IL PERSONAGGIO – «La ragione per cui il personaggio di Ripley è così duraturo e così iconico? Credo sia perché abbiamo ancora tante domande su di lui, quindi rispondere a troppe domande in modo troppo specifico riduce il personaggio. Il motivo per cui troviamo le persone affascinanti, spaventose, terrificanti o scomode è perché non abbiamo troppe informazioni su di loro. Quindi ho sempre l’impressione che le informazioni che Tom fornisce su di sé non siano affidabili. Quello che lo spettatore deve fare è farsi un’idea di lui senza considerare la sua nazionalità e nemmeno la sua età o la sua sessualità. Ed è interessante perché invece la gente vuole delle risposte. Qual è la sua sessualità? Da dove viene? È vera questa cosa? E devo dire che anche questo mi piace, perché, per certi versi, queste domande sono piuttosto ingenue perché il punto è proprio questo: non lo sapremo mai. Essere portati a fare delle domande credo sia il segno di una buona arte…».
LE ISPIRAZIONI – «Spesso quando si interpretano personaggi famosi, anche personaggi letterari, ad esempio quelli scritti da Shakespeare, ci si preoccupa della notorietà del personaggio o di quale parola lo definisca: è psicopatico? O sociopatico? Un serial killer? Nessuna di queste cose è di alcun interesse per me. Non credo Tom sia un assassino. Penso sia una persona che commette degli errori e quegli errori glieli vediamo commettere in tempo reale. La cosa bella delle storie, e di questa versione della sceneggiatura di Ripley, è che noi facciamo il tifo per qualcuno per cui non dovremmo necessariamente fare il tifo.
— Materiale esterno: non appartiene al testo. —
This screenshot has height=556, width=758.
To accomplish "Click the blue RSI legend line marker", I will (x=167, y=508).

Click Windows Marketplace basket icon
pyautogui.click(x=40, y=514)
Vogliamo che Tom la faccia franca e questo accade perché vediamo noi stessi in Tom Ripley. Ho amato la sceneggiatura dal primo istante in cui l’ho letta, ne sono rimasto affascinato, come se stessi leggendo un romanzo. Mi è sembrata completa, compassionevole e rispettosa di quella che poteva essere l’intenzione originale di Patricia Highsmith, senza essere eccessivamente irriverente, ed era anche molto visuale, con un’idea centrale decisamente forte».
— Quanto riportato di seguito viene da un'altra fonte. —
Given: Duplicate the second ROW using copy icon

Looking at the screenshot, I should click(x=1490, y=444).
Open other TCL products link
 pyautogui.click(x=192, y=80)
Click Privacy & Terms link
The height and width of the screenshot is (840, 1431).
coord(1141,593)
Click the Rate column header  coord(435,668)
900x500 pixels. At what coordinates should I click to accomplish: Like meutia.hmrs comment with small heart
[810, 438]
LA SFIDA – «No, non è stato semplice girare Ripley. La difficoltà maggiore è stato l’impegno fisico, perché c’era un’enorme quantità d’azione. Ma anche il fatto di essere nel 95% delle scene di una serie di otto ore. Sei lì tutto il tempo a recitare, ogni giorno, per un anno. Spesso, nelle serie si parla di una famiglia o di un ospedale o di una coppia. Può accadere nei film, che ci sia un personaggio per tutto il tempo, ma in una serie credo sia insolito che ci sia una persona sola per la maggior parte del tempo. E mi sono rifugiato nel fatto che Johnny (Flynn, nda) e Dakota (Fanning, nda) erano lì e mi mancavano quando non c’erano. Essere lontano da casa e dalla mia lingua è stato come andare in un luogo oscuro. Un privilegio, ma anche una sfida. Se ho capito chi è Tom? Di certo è un antieroe, ma vorrei che il pubblico capisca cosa significa essere Tom, perché tutti noi abbiamo delle oscurità dentro e siamo un mistero per noi stessi. Non siamo tutti assassini, ovvio, ma credo che ci siano domande che ci poniamo e che rimangono un mistero. Per sempre…».